6.28 For existing institutions, the main difference (within the new regulatory model) will be that many conditions previously attached to the core grant from HEFCE will, in future, attach to designation for student support. 

So, whereas once, you had to pay for the QAA, HESA and such to get any money at all from HEFCE, now you need to pay for them (I assume, nothing in writing) so your students can get fee loans. Of course, if your students don’t get fee loans, you wouldn’t need to meet these conditions – which means that the institutions liable to need most monitoring (the new, pile-em-high, private entrants) would be getting more services from the QAA, but paying less than an established university who gets their (reduced) HESA data glanced over twice a decade.  Kind of like taxing the rich to pay for the poor – that well known Tory principle.

This light-touch regulation would be bad policy even if a similar model hadn’t gone pear-shaped last month. The fact that the coalition is incapable of learning from a significant market failure does not fill me with confidence.

This post represents my personal opinions, and not those of my employers, projects, or programmes I am or have been responsible for. This post is available under a CC-BY license.

AAB or AARGH? A schoolboy funding error in the #HEWhitePaper

Okay, so much in the White Paper to process, probably the focus of many posts to come, but here's the glaring issue for me.

Paragraph 4.19:
“We propose to allow unrestrained recruitment of high achieving students, scoring the equivalent of AAB or above at A-Level.
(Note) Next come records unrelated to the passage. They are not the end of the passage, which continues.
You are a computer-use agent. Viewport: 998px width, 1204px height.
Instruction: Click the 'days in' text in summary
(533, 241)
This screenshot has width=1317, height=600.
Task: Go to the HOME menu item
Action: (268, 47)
Core allocations [I assume this means allocated student numbers] for all institutions will be adjusted to remove these students. Institutions will then be free to recruit as many of these students as wish to come. Under the new funding arrangements, institutions may be eligible for HEFCE teaching grant for these students, for example those on high-cost courses, and the students will be able to access loans and grants. This should allow greater competition for places on the more selective courses and create the opportunity for more students to go to their first choice institution if that university wishes to take them. We estimate this will cover around 65,000 students in 2012/13.”

The key point here is if a University decides to recruit 50 extra AAB students to, say, a Pharmacy course this means HEFCE has to provide additional funding (you know, the one that used to be called “core funding”) for those 50 students. Don't believe that “may” nonsense, this is a requirement of the model, based around the assumption that lab and clinical sciences cost more to deliver and are of value to the nation. This grant availability could significantly affect the levels of funding that HEFCE would need to make available.
Imagine 50 extra medical students instead, and the exposure of HEFCE (and the NHS) rises further [EDIT: @amacgettigan and others have pointed me to footnote 49 which covers the limiting of medical student numbers] . Basically the extra AAB students only make sense in terms of government funding exposure for non-core funded subjects, not healthcare or lab stuff.

The “low cost” (under £7,500, so not “low cost” by any accepted meaning of the term) margin in para 4.21 at least has the opportunity for central targeting via “agreed critera” so would be able to avoid this issue. Many of us were expecting these two margins to be linked, thus driving down the prices of more popular courses. Apparently not. We've been over this issue before here and, though we applaud the reuse of policy that has actually been proven to work, sticking cost in here as a criteria only makes the whole thing dumber. 

Really, paragraph 4.19, and the suggestion that this margin could be expanded downwards, contains nothing to prevent the slow emergence of a system offering only lab and clinical sciences courses priced at £9,000 to 'A'-level holders, which in terms of revenue generation would be the clear winner for institutions. I'm not convinced that this is the shape the sector wants to be in.

This post represents my personal opinions, and not those of current or former employers, projects, or programmes I am or have been responsible for. This post is available under a CC-BY license.